È un’impresa entrata nel vivo poco più di cento anni fa, a partire dalla vittoria della Rivoluzione d’Ottobre in Russia nel 1917, grazie alla rivolta generale contro la grande carneficina della Prima Guerra Mondiale. Stalin ci ha lasciato un’illustrazione sintetica ma efficace del ruolo internazionale della Rivoluzione d’Ottobre. Quello che è successo negli ultimi quaranta anni ha pienamente confermato le sue parole. Qualche mese prima di scrivere l’articolo citato (pubblicato sulla Pravda il 7 novembre 1926 in occasione del decimo anniversario della Rivoluzione d’Ottobre), in una riunione del Comitato Esecutivo dell’Internazionale Comunista (7 dicembre 1926) aveva anche detto:

“Cosa avverrebbe se i capitalisti riuscissero ad annientare la Repubblica dei Soviet? Subentrerebbe l’epoca della più nera reazione in tutti i paesi capitalisti e coloniali [ed è quello che vediamo, se ne salvano in qualche misura solo i paesi che in qualche misura sono rimasti ancorati alle conquiste del socialismo: Cuba, la Repubblica Popolare Cinese, il Venezuela Bolivariano (non conosciamo abbastanza per parlarne la risposta alla pandemia da Covid-19 data dalla Repubblica Popolare Democratica di Corea, che ha fatto fronte con efficacia alla prepotenza dei gruppi imperialisti USA e loro servi e complici)], verrebbero soffocati la classe operaia e i popoli oppressi, sarebbero perdute le posizioni del comunismo internazionale.”

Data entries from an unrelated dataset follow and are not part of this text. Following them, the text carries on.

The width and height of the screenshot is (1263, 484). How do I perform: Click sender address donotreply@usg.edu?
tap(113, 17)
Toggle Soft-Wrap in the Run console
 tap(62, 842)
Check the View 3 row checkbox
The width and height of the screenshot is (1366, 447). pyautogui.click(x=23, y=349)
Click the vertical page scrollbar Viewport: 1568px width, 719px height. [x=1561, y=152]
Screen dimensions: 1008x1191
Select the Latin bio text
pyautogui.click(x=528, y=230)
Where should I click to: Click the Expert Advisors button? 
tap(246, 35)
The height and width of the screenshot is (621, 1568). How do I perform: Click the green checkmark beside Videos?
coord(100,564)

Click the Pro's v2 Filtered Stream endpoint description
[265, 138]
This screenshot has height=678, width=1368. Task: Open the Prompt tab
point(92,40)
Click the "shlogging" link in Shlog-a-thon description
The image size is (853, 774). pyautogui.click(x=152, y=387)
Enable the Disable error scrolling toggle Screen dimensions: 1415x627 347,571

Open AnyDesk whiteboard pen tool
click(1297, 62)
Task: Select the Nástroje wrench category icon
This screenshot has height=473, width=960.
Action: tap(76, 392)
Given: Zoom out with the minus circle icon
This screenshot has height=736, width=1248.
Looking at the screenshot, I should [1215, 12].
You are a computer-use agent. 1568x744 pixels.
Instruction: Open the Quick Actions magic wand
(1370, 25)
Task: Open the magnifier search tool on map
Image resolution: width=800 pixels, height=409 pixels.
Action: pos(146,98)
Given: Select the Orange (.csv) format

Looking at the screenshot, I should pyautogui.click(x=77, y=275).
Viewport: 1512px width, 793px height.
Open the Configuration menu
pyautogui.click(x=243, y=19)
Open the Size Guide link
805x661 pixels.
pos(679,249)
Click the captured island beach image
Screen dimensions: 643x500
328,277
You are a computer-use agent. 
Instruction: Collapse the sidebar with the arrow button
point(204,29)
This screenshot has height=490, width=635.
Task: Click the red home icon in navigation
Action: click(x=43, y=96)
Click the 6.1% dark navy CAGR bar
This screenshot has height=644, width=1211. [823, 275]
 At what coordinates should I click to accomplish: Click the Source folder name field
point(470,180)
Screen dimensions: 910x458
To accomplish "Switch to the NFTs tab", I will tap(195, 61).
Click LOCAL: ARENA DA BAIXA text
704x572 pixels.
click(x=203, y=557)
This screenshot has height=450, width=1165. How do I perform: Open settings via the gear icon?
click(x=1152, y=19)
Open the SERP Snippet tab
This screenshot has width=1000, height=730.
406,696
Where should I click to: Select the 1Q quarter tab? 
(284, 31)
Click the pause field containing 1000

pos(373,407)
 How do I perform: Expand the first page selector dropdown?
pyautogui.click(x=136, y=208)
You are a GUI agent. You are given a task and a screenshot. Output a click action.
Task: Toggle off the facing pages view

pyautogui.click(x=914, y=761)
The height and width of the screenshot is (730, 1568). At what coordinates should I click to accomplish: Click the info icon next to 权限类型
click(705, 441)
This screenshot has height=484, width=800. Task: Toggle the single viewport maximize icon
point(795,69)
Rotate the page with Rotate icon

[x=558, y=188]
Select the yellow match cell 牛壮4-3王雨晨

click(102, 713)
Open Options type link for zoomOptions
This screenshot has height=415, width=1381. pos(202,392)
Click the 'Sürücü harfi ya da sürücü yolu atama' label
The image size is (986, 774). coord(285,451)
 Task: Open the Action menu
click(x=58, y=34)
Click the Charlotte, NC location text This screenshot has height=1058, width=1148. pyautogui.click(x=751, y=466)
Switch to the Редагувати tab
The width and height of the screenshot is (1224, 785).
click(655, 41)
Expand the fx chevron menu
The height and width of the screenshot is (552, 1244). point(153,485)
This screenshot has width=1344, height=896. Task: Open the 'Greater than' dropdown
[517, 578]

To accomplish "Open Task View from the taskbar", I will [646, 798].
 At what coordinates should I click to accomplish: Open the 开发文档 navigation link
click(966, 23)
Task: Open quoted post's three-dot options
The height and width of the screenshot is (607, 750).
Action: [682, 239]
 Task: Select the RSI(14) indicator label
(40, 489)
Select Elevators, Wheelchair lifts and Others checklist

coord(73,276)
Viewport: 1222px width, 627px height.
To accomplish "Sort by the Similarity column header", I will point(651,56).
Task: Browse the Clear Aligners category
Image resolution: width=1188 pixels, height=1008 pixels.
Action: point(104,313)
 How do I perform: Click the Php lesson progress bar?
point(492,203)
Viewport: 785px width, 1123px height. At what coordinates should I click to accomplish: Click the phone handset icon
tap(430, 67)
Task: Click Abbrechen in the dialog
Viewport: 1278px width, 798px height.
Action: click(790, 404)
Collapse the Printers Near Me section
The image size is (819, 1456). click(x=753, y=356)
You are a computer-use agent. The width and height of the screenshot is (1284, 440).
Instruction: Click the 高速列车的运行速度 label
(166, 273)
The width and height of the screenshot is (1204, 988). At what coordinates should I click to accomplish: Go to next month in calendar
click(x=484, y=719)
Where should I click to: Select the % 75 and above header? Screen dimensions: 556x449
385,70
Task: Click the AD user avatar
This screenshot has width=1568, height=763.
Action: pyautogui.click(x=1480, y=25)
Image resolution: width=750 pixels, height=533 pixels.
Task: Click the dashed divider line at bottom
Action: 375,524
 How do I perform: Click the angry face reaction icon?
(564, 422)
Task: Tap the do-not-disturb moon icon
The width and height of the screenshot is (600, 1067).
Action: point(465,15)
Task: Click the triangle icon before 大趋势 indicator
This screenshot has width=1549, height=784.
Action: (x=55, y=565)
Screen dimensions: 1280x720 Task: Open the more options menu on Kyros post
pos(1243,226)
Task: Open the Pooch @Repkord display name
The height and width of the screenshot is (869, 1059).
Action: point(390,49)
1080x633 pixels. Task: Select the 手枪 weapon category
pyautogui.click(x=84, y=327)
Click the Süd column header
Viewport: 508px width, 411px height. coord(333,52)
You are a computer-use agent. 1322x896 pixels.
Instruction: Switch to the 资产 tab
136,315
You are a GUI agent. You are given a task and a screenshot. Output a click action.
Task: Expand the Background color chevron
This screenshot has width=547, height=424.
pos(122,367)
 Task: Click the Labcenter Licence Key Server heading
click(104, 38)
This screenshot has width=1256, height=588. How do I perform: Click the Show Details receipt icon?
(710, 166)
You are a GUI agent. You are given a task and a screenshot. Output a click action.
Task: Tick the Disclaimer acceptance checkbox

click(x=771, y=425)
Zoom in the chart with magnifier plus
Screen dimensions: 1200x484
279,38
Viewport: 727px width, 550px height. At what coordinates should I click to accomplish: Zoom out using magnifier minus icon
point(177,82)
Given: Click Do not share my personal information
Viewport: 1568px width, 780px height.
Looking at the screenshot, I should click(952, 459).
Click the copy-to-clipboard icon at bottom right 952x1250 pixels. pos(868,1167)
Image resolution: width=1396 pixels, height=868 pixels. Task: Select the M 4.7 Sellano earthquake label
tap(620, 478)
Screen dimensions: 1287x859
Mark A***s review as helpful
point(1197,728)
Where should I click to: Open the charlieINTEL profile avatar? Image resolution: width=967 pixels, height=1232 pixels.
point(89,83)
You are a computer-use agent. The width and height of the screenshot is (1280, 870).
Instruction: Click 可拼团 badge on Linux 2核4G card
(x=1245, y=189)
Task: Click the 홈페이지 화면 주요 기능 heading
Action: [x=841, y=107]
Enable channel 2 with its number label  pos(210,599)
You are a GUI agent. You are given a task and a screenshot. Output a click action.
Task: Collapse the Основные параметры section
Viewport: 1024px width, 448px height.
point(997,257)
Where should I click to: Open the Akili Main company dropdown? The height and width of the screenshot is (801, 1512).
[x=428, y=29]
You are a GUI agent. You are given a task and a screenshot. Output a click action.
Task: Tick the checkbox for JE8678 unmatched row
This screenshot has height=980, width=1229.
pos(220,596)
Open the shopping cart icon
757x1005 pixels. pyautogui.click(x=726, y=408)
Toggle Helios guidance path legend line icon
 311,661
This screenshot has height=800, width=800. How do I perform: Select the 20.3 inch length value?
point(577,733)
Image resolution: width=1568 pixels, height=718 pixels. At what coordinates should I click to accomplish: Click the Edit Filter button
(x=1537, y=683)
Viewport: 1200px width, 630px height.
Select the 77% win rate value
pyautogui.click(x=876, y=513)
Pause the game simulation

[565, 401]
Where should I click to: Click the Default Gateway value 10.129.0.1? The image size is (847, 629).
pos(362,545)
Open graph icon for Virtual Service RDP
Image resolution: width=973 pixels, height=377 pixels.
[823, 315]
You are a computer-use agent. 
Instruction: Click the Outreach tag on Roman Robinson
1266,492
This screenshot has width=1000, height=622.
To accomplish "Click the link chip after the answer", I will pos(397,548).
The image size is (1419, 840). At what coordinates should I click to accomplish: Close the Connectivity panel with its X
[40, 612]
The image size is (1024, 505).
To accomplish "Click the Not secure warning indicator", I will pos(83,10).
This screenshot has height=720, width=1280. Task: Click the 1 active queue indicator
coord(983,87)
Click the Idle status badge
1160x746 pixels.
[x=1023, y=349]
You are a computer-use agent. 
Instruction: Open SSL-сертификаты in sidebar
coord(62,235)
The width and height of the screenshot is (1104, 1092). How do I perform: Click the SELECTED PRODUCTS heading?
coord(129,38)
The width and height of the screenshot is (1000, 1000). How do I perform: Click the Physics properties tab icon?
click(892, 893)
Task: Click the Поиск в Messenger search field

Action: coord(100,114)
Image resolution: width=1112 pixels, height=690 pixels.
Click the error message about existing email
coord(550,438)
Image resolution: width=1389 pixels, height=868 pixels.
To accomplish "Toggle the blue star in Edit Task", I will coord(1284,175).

Non dobbiamo scoraggiarci perché questa impresa è ancora incompiuta. L’interesse della borghesia e del clero è che noi ci perdiamo di coraggio, che non abbiamo fiducia che possiamo compiere l’impresa e non ce ne occupiamo. Le sconfitte che abbiamo subito non ci devono scoraggiare, ma farci raddoppiare le forze e l’ingegno. È un’impresa difficile e immane, che deve porre fine a millenni di divisione dell’umanità in classi di sfruttati e sfruttatori, di oppressi e oppressori, ma vi deve porre fine sulla base del dominio sulla natura e su noi stessi con cui l’umanità si è liberata dalla necessità di lottare contro la natura per strapparle quanto necessario per nutrirci e difenderci dalle intemperie. L’impresa è però del tutto possibile: la scienza marxista (che oggi è il marxismo-leninismo-maoismo) lo ha scoperto e gli eventi hanno confermato le sue scoperte.

Il nuovo Partito comunista italiano è nato per promuovere questa impresa che i revisionisti moderni (Togliatti, Berlinguer & C) impadronitisi del PCI avevano lasciato cadere. Cosa occorre fare oggi nell’immediato lo abbiamo indicato anche nel Comunicato diffuso dal Comitato Centrale del Partito il 3 maggio scorso e ad esso rinviamo. Gli annunci della Commissione Europea non hanno cambiato la situazione.

Noi chiamiamo tutti quelli che sono decisi a impegnarsi per porre fine al catastrofico corso delle cose a consolidare e rafforzare il Partito, promotore indispensabile della mobilitazione degli operai e delle altre classi delle masse popolari a compiere l’impresa di cui l’umanità ha bisogno.